After physics researchers pulsed light on a quantum computer’s qubits in a pattern modeled after the Fibonacci sequence, a new phase of matter was discovered in the device.
If you still find that perplexing, consider that this peculiar property of quantum mechanics—which makes the qubits more resilient and able to maintain stability throughout the course of the experiment—behaves as though it has two temporal dimensions rather than one.
One of the key objectives of an error-free quantum computer is quantum coherence, which is also one of the hardest things to attain.
Philipp Dumitrescu, a computational quantum physicist at the Flatiron Institute and the primary author of a recent study detailing the phenomena, claims that the finding represents “a whole different way of thinking about phases of matter.”
“I’ve been working on these theory concepts for more than five years, so it’s thrilling to see them actually implemented in trials.”
What Are These Qubits?
Qubits, the quantum version of computer bits, are the foundation of quantum computing. But unlike bits, which can only be in one of two states—a 1 or a 0; qubits can exist in both states at once, a condition known as quantum superposition.
Under the right conditions, the superposition’s mathematical properties can be quite potent in terms of computation, making problem solving easy.
A group of qubits’ hazy, uncertain nature, however, also depends on the entanglement that exists between their various indecisive states.
Qubits may entangle with almost everything in their environment, which is frustrating and can lead to errors. The chance of a qubit losing this coherence increases with how fragile its fuzzy state is (or with how chaotic its surroundings are).
Obstacles To Overcome?
Every little bit helps when it comes to overcoming the primary obstacle preventing the development of a functional quantum computer: increasing coherence to the point of feasibility.

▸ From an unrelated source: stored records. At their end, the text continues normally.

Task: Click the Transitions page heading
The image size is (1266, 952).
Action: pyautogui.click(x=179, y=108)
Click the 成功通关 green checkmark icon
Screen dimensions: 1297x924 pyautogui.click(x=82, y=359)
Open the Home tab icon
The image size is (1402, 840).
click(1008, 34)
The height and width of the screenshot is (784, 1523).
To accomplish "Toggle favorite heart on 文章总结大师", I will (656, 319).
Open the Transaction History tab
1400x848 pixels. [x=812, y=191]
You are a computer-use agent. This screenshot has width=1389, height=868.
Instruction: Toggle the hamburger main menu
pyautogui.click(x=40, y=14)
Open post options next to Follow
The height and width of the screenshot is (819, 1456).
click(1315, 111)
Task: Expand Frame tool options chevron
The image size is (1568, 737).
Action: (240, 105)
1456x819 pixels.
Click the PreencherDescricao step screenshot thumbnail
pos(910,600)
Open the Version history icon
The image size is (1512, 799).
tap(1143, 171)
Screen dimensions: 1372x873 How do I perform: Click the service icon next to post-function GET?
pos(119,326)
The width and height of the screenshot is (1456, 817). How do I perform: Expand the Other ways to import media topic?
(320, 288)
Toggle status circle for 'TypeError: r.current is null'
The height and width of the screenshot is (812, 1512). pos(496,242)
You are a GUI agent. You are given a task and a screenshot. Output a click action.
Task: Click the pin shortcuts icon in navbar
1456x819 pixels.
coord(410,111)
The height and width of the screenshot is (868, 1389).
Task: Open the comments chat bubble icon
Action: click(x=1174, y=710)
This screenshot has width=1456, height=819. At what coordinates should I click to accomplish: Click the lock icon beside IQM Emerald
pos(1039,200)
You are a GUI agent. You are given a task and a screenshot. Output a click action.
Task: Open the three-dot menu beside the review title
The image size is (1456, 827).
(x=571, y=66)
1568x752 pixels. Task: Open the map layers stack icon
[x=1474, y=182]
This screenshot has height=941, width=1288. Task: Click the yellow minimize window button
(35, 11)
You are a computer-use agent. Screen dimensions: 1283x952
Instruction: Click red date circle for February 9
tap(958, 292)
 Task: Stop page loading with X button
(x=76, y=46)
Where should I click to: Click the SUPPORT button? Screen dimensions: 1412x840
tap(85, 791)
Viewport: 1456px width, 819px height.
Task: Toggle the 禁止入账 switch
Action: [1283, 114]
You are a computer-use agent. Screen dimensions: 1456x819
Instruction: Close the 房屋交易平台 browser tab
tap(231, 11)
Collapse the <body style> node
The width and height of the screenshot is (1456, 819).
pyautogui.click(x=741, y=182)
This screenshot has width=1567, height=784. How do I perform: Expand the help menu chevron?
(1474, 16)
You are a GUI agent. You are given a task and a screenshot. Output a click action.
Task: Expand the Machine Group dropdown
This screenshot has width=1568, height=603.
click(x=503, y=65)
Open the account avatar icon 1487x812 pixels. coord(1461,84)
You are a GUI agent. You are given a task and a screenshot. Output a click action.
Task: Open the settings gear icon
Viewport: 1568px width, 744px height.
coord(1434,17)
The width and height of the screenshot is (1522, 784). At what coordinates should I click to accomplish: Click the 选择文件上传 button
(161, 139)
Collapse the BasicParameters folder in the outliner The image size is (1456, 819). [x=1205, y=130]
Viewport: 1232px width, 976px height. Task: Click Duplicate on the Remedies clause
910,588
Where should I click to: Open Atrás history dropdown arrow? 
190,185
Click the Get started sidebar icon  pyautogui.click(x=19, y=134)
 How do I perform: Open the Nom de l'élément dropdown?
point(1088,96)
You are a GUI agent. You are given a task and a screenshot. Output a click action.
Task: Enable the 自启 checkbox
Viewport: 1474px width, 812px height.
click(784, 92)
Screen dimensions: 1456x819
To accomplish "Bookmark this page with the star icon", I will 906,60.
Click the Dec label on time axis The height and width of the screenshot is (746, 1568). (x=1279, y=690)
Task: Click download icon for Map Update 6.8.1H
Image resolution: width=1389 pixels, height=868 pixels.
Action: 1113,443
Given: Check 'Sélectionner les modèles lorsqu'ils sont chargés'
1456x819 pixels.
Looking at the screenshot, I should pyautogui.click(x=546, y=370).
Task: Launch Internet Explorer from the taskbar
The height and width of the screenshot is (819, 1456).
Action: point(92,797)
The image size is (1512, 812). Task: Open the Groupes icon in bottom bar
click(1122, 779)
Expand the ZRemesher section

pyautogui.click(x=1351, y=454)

Dumitrescu said, “Even if you tightly regulate all the atoms, they can lose their quantumness by communicating with their surroundings, heating up, or interacting with objects in ways you didn’t expect.
The coherence of experimental devices can deteriorate after just a few laser pulses due to the numerous sources of error they have in everyday use.
How Can We Prevent This Coherence?
One way to prevent decoherence from happening to qubits is to enforce a symmetry. A simple square retains its outline even after being rotated 90 degrees. It is shielded from some rotational impacts by this symmetry.
By using equally spaced laser pulses to tap qubits, a symmetry based on time rather than space is guaranteed. In order to increase this impact, Dumitrescu and his colleagues added asymmetrical quasiperiodicity rather than symmetrical periodicity.
The Observation Of Hypothesis.
They hypothesized that this would introduce two more time symmetries, one of which would be practically buried inside the other.
The concept was built on earlier work by the team that suggested making a quasicrystal in time as opposed to space. The pattern of atoms on a quasicrystal is non-repeating, like a Penrose tiling, but yet organized, unlike a crystal, which is constructed of a symmetrical lattice of atoms that repeats in space, like a square grid jungle gym or a honeycomb.
The Technologies Used In The Observation.
The group used a cutting-edge commercial quantum computer created by the quantum computing firm Quantinuum to carry out their experiment. This beast uses 10 ytterbium atoms as qubits (one of the elements of choice for atomic clocks). Laser pulses can be used to control or measure these atoms since they are contained in an electrical ion trap.
Based on Fibonacci numbers, Dumitrescu and colleagues developed a series of laser pulses where each segment is the sum of the two preceding parts. As a result, a sequence that resembles a quasicrystal and is organized but does not repeat is produced.
What Are Quasicrystals?
Mathematically speaking, quasicrystals are lower-dimensional fragments of higher-dimensional lattices. A two-dimensional slice of a five-dimensional hypercube can be used to describe a Penrose tiling.
The team’s laser pulses can also be thought of as a one-dimensional illustration of a two-dimensional pattern. This implied that it might theoretically force two time symmetries on qubits.
What Was The Observation?
The group put its research to the test by flashing lasers onto an array of ytterbium qubits, first in a symmetrical sequence and then quasiperiodically. The two qubits at either end of the trap were then tested for coherence.
The qubits maintained their stability for 1.5 seconds for the periodic sequence. They remained steady for the whole experiment’s 5.5 seconds for the quasi periodic sequence.
The extra time symmetry, according to the researchers, provided another line of defense against quantum decoherence. According to Dumitrescu, “there is a sophisticated evolution with this quasi-periodic pattern, which cancels out all the flaws that exist on the edge.”
As a result, the edge maintains quantum-mechanical coherence for a lot longer than you might anticipate. Although the work isn’t quite ready for inclusion into operational quantum computers, it does mark a significant step in that direction, according to the researchers.